Less oversight than a bag of dog food

Preferable to vaping according to some.
Preferable to vaping according to some.

While I was surfing the net looking for vaping stories to talk about I found this one from NBC entitled “What’s So Bad About E-Cigarettes?” I felt it did a decent job of showing both sides of the vaping argument but again the anti-vapers are unmatched in their hyperbole.

First let’s hear from a pulmonologist at the Georgetown University School of Medicine…

“Electronic cigarettes may represent the next evolution of nicotine replacement, supplanting the gum, patch and the existing inhaler. However, most consumers would be shocked to realize the products they buy have less oversight than a bag of dog food, and are often manufactured and imported from countries that have histories of tainted pharmaceutical and food products,” Cobb added.

Just because something has no government oversight doesn’t necessarily make it a bad thing. Yes, I am sure there are dangerous knock offs out there but that can be said about a lot of products. How many recalls have their been in the past few years from major retail outlets because of lead found in various products. Products, I may add, that are supposed to be overseen by the government. In my opinion if you’re going to a quality ape store or buying name disposables you shouldn’t have too much to worry about, Besides, if a vape store is going to make a faulty product they probably won’t be in business long. Heaven forfend that an industry in this country should be self-regulated, but again I don’t think the FDA rules are anything to worry about yet.

Now lets’s hear from a smoking cessation specialist from Wake Forest Baptist Medical Center here in North Carolina…

Spangler’s been studying this and doesn’t have final data yet. But in general, e-cigarettes appear slightly less effective than nicotine gum or patches or drugs such as Chantix, he says.

“I do have about 20 percent of my smoking patients in my clinic who are using electronic cigarettes,” he said. “Of the patients who use them, about 10 percent of them actually quit smoking using electronic cigarettes.”
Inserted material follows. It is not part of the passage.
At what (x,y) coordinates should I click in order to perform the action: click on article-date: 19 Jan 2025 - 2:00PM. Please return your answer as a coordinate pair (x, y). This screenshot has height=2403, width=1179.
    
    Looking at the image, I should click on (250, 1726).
Is it just me or do you never hear people rave about how the patch or Chantix helped them quit smoking? For the most part I hear from people who couldn’t stand being in Chantix and went right back to smoking. I quit smoking while on the patch but it was only temporary, The longest I stayed quit on the patch was 9 months and I would sneak a cigarette now and then. Vaping is the only thing that has worked for me and I’ve been literally smoke free for 9 months now. So if vaping is helping people quit smoking, even 10 percent of people, what is the problem? That’s 10% that won’t be smoking anymore. Any method that gets people to quit smoking for good should be celebrated, not vilified.
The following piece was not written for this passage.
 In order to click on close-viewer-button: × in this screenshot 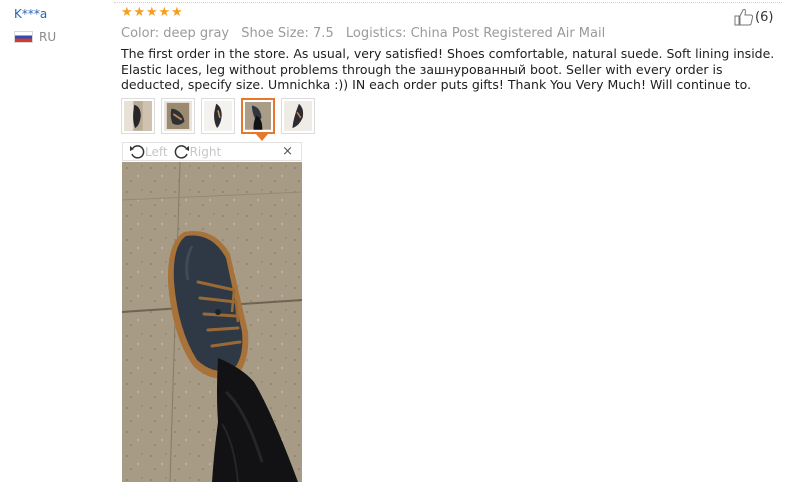, I will do `click(288, 152)`.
Now let’s get to some busybodies…

Public health advocates say even that worries them. “You should always be suspicious when the tobacco industry applauds something,” says Tom Glynn, senior director of cancer science and trends for the American Cancer Society.

Apparently vaping retailers and the tobacco industry are one in the same. Granted some of the e-cig makers are owned by tobacco companies this isn’t a vast conspiracy by ‘Big Tobacco’.

“Like cigarette companies, e-cigarette makers claim they don’t market to kids. But they’re using the same themes and tactics tobacco companies have long used to market regular cigarettes to kids,” says Matthew Myers, president of the Campaign for Tobacco-Free Kids.

Really? How are they marketing to kids? Have they taken out ads on Nickelodeon? I was a kid when smoking was still acceptable to do indoors and I witness a ton of billboards and print advertising about cigarettes. None of them cause me to start smoking at age 15. Give kids a little more credit than that.

Again, I think all these people and organizations are getting up in arms about vaping for two reasons. The first is it looks like smoking and the second is that e-cigs have the word cigarette in them so they must be the same.

I wonder what it must feel like to be outraged over semantics.